Özellikle Rüya Kelebeleği renksiz ve kokusuz bir halüsinojen idi ve biraz bile görünme belirtisi göstermeden parmaklarının arasında sıkıca tutulmuştu... Ama o anlanmıştı!
"Sen... Sen de kimsin?" 'Genç kadın' sordu: "Sen açıkça İlahi Anka Tarikatı’ndan değilsin ama yine de Anka Alevlerini kullanabiliyorsun... Mavi Rüzgar Ülkesinden gelmiş olmalıydın... Ama Mavi Rüzgar Ülkesi senin gibi birine nasıl sahip olabilir..."
Yun Che'nin bakışları kristal berraklığındaydı ve ona sadece soğukça baktı. Ayakları altındaki kişi onu sorgulama hakkına sahip olmadığını biliyordu ve zorlukla nefes alıyordu. "Benim kendimi gizlemem asla biri tarafından görülmemişti... Beni nasıl görebildiğini söyler misin?"
"Senin hareketlerini auranı ve sesini gizleme yeteneklerinle kıyaslanamam." Yun Che ilgisizce konuştu. "Ama dış görünüş açısından sen biraz kötüsün.

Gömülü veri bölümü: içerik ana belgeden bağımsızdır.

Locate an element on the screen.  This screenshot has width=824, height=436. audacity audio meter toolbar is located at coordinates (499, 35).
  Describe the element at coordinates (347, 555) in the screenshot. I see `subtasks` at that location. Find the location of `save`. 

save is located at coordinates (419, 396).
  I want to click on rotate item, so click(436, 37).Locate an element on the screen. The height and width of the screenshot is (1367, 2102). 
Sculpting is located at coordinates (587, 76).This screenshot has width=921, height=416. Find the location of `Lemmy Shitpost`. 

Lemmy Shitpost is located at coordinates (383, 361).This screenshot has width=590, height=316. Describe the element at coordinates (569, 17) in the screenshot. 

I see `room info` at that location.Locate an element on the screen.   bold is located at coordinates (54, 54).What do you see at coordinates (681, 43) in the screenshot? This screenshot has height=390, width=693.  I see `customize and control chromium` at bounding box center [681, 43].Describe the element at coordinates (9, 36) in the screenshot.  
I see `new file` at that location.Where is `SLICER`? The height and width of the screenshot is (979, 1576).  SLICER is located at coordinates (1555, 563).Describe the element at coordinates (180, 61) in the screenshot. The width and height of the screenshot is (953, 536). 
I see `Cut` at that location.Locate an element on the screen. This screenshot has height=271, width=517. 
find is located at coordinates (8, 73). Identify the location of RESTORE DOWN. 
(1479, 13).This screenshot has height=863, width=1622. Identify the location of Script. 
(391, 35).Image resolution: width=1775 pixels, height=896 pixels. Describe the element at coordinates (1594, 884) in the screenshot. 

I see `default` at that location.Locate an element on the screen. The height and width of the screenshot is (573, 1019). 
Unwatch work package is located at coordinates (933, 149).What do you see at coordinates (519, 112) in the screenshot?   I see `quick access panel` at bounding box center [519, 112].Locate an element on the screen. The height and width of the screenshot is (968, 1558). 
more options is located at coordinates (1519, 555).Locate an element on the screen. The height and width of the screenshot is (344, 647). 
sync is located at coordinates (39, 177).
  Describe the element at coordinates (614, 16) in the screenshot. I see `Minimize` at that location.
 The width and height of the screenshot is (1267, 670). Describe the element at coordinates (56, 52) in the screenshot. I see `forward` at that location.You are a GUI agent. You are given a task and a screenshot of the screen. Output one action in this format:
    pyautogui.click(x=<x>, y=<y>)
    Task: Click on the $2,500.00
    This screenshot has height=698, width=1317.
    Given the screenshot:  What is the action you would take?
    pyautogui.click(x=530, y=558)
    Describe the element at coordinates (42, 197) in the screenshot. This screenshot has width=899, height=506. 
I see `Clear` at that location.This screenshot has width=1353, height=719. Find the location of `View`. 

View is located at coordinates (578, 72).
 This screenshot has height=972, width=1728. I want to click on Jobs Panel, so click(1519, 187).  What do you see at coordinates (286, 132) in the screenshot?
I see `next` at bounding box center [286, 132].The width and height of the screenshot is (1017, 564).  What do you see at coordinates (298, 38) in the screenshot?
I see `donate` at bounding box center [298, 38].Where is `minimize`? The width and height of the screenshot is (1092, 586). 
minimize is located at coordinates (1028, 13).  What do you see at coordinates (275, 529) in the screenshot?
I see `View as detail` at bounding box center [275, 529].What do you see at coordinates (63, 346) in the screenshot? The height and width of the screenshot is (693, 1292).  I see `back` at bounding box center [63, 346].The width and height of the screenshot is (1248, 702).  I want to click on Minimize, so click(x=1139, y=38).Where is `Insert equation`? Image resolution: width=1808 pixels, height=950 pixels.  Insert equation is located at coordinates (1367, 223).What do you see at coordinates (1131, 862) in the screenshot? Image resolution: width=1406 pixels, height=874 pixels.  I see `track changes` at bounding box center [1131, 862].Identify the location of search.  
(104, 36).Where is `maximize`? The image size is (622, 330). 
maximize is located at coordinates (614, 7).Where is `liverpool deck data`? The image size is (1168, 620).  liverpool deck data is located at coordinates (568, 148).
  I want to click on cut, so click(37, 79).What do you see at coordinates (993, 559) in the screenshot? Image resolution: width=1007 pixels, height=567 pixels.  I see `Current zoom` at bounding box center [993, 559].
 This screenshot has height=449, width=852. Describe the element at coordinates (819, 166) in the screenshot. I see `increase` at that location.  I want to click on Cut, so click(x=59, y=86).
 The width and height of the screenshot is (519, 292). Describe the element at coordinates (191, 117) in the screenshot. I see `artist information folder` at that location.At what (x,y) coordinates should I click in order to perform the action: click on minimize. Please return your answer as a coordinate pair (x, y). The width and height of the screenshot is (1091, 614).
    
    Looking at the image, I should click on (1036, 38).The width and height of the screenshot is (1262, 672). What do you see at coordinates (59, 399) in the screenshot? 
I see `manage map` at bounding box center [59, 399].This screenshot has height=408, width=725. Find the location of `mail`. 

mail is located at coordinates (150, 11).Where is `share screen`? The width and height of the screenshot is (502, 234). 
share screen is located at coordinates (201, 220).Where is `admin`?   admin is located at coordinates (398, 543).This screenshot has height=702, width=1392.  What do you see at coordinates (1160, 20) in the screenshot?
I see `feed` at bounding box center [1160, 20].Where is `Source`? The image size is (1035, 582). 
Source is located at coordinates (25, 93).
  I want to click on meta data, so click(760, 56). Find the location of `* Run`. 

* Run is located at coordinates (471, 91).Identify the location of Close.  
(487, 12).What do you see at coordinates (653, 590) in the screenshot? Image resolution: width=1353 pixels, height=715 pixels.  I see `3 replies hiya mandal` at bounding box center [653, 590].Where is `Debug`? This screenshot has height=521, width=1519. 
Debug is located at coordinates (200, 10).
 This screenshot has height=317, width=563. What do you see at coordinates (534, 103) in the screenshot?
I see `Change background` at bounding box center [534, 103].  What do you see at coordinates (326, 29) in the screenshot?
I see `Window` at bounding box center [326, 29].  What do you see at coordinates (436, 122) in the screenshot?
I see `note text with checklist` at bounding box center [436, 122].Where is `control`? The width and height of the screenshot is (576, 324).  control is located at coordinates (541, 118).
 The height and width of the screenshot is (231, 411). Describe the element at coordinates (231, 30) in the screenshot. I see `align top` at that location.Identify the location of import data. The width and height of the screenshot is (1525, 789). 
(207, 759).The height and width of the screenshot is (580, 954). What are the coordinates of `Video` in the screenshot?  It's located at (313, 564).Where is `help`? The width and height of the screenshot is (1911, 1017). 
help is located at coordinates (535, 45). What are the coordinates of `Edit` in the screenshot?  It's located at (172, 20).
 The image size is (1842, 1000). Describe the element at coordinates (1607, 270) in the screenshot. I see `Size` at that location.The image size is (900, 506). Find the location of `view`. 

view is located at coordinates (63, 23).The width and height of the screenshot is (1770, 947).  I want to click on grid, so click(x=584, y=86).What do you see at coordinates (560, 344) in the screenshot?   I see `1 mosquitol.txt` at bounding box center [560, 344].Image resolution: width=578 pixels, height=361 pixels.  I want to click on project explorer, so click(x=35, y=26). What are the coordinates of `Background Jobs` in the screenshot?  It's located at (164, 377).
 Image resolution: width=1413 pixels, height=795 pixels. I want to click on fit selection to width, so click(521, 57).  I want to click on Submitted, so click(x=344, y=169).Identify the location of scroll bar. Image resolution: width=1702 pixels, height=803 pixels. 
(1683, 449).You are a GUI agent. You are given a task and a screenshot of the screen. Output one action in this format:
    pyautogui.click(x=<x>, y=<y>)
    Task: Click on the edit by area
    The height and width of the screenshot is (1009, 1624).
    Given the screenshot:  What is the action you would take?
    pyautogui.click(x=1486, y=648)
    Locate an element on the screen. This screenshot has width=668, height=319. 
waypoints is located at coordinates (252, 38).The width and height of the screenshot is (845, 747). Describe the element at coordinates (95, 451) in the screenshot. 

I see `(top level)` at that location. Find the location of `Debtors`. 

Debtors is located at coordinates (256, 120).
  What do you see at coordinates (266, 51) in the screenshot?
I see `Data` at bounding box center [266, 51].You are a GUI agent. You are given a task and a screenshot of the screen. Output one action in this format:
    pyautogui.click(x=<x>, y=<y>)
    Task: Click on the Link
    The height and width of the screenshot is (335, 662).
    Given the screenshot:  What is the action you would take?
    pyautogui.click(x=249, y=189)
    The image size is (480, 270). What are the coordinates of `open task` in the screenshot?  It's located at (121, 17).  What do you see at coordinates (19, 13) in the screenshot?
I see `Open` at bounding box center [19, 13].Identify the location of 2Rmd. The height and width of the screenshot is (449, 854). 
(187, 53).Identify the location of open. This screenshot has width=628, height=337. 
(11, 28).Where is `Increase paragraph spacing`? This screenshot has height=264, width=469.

Benim altı metre yakınımda oldukları sürece biri görünüşünü gizlese bile tek bakışta bunu kolaylıkla anlarım... Senin sadece dış görünüşünü değiştirdiğini değil üstüne üç katman kullandığını da biliyorum. Bu katmanı kesip atsam bile arkasında bir tane daha var ve onun arkasındaki de senin gerçek yüzün değil... Ya sen başkaları tarafından gerçekten görülmeye korkacak kadar çirkinsin ya da insanların senin gerçek kimliğini öğrenmesinden korktuğun için kendi yüzünü gizliyorsun..."
"Tabii ki ikincisi!!" 'Genç kadın' duygusal bir şekilde kükrerken boğazını tuttu. "Kadın olarak kılık değiştirmeme bak... Dünyayı sallayacak kadar yakışıklı olmasam bile ne kadar rahatlatıcı ve tatlı olabildiğimi görüyorsun, bu şekilde en azından olağanüstü bir şekilde yakışıklı olduğum söylenebilir!! 'Çirkin' sözü ile nasıl bağdaştırılabilirim?! Çirkin olan sensin... Tüm sülalen çirkin!!"
(Ç.N: Adam çirkin sözüne bildiğin trip attı lan )
"Tch!" Yun Che'nin ağzı seğirdi, ardından ayağını altındaki bedenden aniden çekti. Döndü ve konuştu. "Git."
'Genç kadın'… daha doğrusu adam bir sazan balığı gibi yerden sıçradı. Yüzüne görülebilen inançsızlık ile Yun Che'nin sırtına baktı. Daha önce, Düşen Alev Tüccar Loncasında Yun Che'nin ne kadar acımasız olduğunu bizzat görmüştü ve onun ellerine düşerse büyük sıkıntı çekeceğini düşünmüştü... Onun... kendisini salıvereceğini asla beklemiyordu.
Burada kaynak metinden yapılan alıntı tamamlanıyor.